Online capability is key to uncertainty propagation
Automation in the sense of the automated application of fundamental methods to IoT systems is a key building block of metrology for sensor networks. In a study conducted as part of the FunSNM project, methods for in situ calibration of sensors at their location of deployment as well as co-calibration using reference sensors already present in the network were found to be key focus areas in this regard.

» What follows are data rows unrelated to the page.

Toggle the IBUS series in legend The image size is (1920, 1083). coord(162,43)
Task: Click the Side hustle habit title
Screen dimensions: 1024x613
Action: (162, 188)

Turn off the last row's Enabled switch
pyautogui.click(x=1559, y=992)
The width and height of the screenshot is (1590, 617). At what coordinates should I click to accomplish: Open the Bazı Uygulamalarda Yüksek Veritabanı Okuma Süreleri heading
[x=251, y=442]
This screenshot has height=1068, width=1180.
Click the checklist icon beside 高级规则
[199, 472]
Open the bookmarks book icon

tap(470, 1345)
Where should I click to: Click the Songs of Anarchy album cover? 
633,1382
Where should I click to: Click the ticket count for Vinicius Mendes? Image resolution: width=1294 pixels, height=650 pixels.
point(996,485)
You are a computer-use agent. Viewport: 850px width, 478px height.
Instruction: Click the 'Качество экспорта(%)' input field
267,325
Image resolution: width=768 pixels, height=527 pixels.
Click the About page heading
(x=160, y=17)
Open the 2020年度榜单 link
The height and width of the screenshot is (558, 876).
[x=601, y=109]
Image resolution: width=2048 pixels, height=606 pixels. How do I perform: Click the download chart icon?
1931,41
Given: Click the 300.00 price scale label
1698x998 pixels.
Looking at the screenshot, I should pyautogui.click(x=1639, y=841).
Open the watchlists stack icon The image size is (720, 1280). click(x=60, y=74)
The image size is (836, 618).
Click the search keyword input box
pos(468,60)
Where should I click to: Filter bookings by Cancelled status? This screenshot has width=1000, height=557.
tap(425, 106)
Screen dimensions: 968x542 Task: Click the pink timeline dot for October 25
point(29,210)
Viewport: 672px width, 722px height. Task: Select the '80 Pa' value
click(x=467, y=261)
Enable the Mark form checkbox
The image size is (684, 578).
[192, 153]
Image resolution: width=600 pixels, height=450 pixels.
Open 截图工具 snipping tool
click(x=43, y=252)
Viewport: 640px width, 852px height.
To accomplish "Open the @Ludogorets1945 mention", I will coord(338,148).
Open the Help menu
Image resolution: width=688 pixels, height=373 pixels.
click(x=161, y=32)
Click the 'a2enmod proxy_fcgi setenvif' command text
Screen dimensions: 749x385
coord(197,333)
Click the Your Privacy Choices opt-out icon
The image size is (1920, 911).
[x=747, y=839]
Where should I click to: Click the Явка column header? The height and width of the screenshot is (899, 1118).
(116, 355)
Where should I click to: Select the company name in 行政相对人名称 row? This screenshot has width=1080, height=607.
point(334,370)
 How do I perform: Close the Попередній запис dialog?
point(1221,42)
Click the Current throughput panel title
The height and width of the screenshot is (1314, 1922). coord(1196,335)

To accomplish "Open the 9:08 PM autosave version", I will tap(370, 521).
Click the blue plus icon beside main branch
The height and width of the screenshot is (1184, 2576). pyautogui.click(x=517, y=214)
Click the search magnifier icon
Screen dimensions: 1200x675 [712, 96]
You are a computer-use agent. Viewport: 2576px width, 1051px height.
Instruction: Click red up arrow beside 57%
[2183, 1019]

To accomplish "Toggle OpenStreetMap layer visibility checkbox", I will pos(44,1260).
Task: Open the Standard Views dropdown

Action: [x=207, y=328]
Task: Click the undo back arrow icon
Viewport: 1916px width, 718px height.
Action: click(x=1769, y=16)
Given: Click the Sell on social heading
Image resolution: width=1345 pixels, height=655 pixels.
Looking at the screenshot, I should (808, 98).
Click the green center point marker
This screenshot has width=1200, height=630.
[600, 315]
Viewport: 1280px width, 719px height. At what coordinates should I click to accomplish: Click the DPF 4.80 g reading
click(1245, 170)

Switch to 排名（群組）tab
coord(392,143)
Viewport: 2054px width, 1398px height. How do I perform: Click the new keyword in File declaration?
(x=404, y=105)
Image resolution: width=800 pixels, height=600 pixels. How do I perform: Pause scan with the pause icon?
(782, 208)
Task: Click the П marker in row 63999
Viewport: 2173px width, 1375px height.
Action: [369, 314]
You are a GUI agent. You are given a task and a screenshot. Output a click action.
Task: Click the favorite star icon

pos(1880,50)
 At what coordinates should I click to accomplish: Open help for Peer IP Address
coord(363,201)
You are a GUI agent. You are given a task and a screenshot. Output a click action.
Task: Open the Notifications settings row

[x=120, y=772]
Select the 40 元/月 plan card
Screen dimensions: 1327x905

Furthermore, machine learning methods as well as methods for data aggregation are necessary given the large amounts of data generated and processed in a sensor network. Methods for online and federated machine learning using distributed systems will play a significant role. The necessary tools to achieve this end are those for automated uncertainty propagation, for agent-based simulations and a middleware framework as the core communication and data-management layer.
The key requirements of the uncertainty propagation software are online capability and the ability to evaluate uncertainties for time-varying quantities. Furthermore, scalability and interoperability are important to both the middleware framework and the agent-based simulation software. The ability to incorporate mobile sensor nodes will be of particular importance to the agent-based simulations.
The following software tools were identified as being of particular relevance: PyDynamic for dynamic uncertainty evaluation, the agentMET4FOF package for agent-based simulations and the FIWARE middleware framework. The results of this study were presented at the IMEKO World Congress on the 27th of August 2024.